──────── Information supplied ────────
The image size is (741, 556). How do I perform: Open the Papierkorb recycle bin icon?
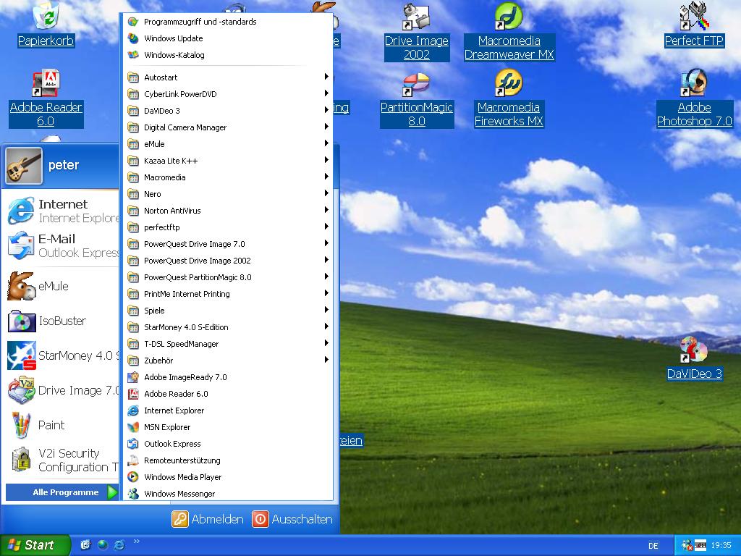46,17
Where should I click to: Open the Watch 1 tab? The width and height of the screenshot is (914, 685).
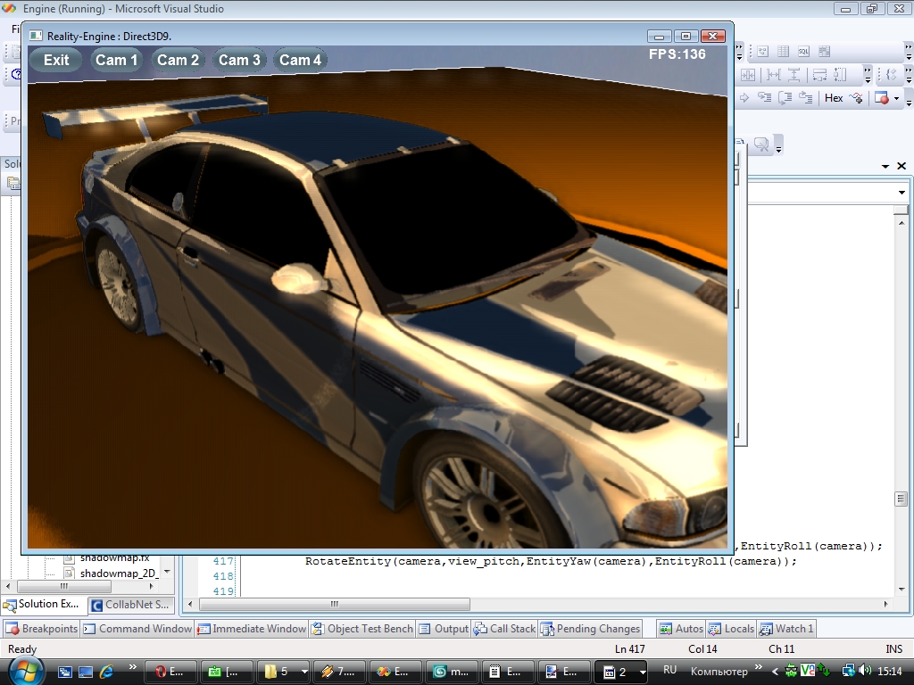point(785,629)
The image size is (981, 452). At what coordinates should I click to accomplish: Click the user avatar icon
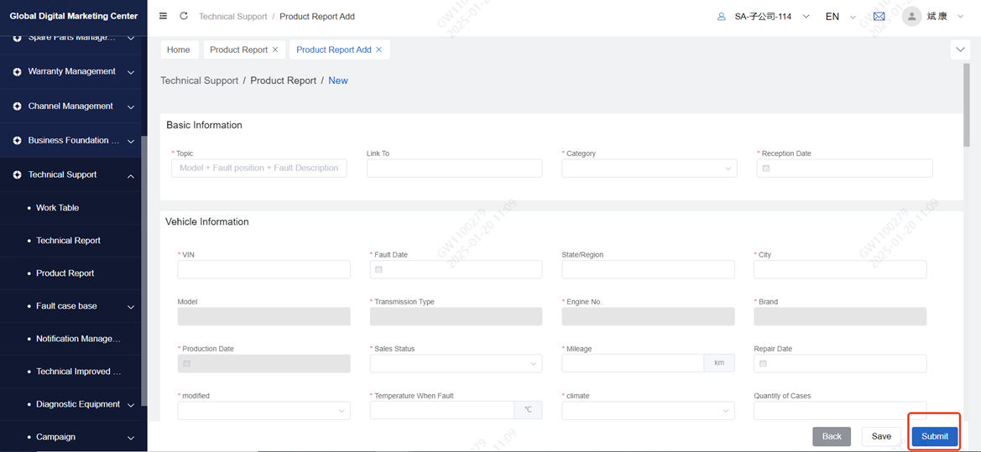[911, 16]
────────
Your task is to repeat the data above exactly while excluding the pictures.

## Solution to this problem
The image size is (741, 556). How do I perform: Open the Papierkorb recycle bin icon?
46,17
Where should I click to: Open the Watch 1 tab? The width and height of the screenshot is (914, 685).
point(785,629)
The image size is (981, 452). At what coordinates should I click to accomplish: Click the user avatar icon
[911, 16]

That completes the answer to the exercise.